If the timing can't be set because the distributor won't turn where it needs to you will have to pull it and drop it back in a tooth over.
I believe that the pushrod pre-load should have been about 3/4 turn on the pivot bolt after contact. I used the (non P) GT heads on one of my 351s and it was a direct swap.
Roller cams don't break in. Did you put a timing light in it to see what the timing was set at? Did you remove the spout plug to set the base timing? This cam will produce a noticable idle.. some spitting and sputtering, and will not idle as smooth as stock or pass a sniffer test.. .hopefully you don't have that in your region.
No I didn't. I can't find it.(Spout Plug) I looked it up and pictures of it but cant find it anywhere. It says it'll be close to the distributor or over by the ignition module on the drivers side fender well. That would make sense though considering it ran right the first time and the second time but then the next day it just changed out of no where. I am trying to get someone with a timing light to come hook it up since I do not have one.

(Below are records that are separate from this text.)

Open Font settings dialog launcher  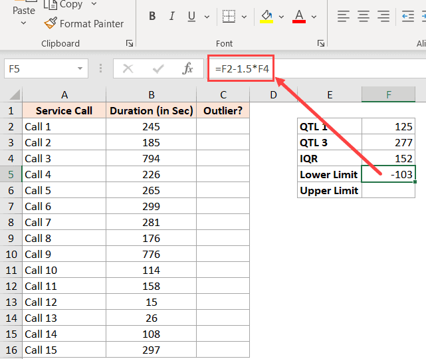[321, 43]
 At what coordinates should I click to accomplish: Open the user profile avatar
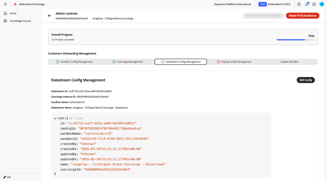pos(322,4)
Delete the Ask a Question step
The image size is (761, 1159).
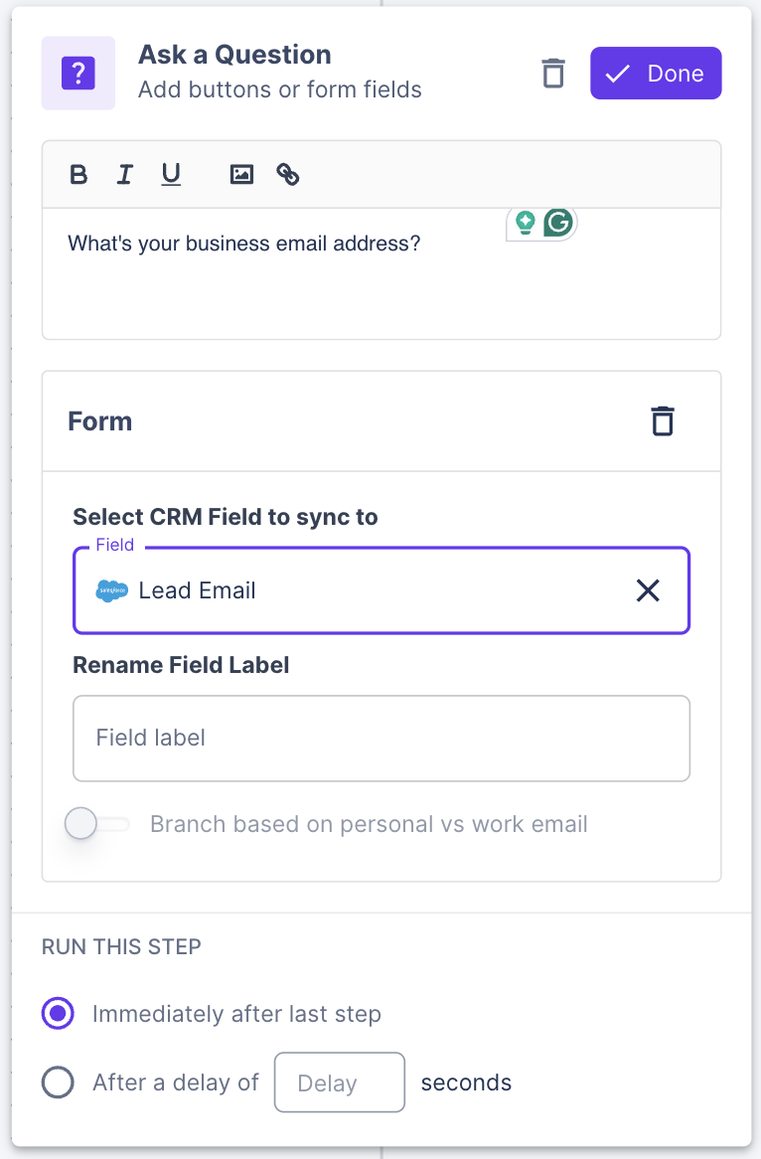pyautogui.click(x=553, y=74)
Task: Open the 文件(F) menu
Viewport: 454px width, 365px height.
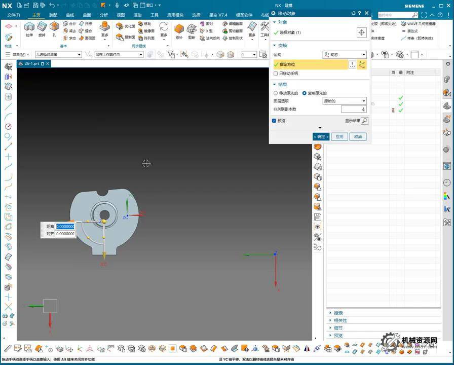Action: (x=14, y=15)
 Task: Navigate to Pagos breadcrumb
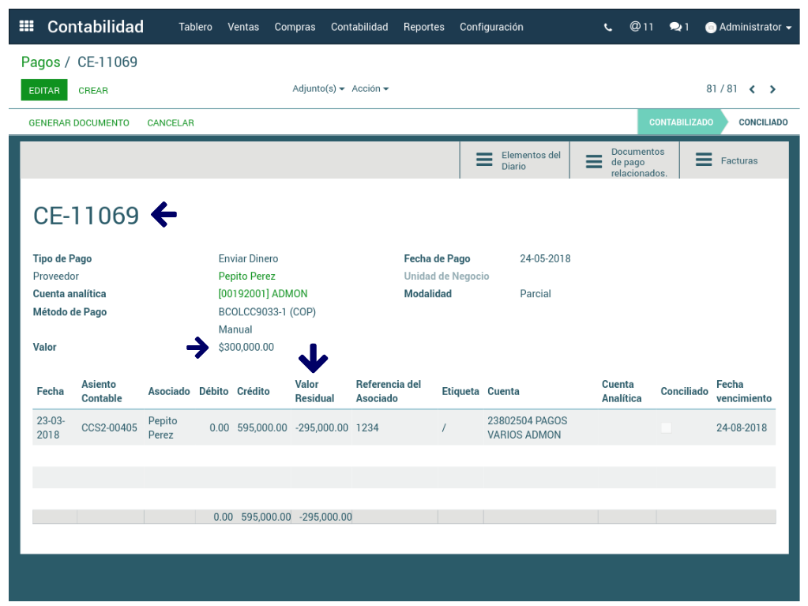tap(40, 62)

I looked there but still can't find one. What do the wires lead into and come from? I did find a taped off bundle of wires that look as if someone cut them exactly where the spout is in this picture. I seen it before I started the build but thought it just came from the factory this way. The only other person who's owned this truck is my dad he bought it in 97 but I wouldn't think it'd run right if this were the spout cut off like that.
Ok I'm gonna check again. I've looked a dozen times. I've looked by the distributor to I've read that it could be there or the drivers side fender. Could the plug in look different than the two pictures posted here? Or are they all the same?
Ok I finally found it. It was taped up and underneath some stuff and inside the conduit tubing. Now that I found it. I take and start it with the spout out, get it all in time, then bolt down the distributor once it is in time, then I plug the spout in last? What keeps it from advancing once the spout is plugged back in?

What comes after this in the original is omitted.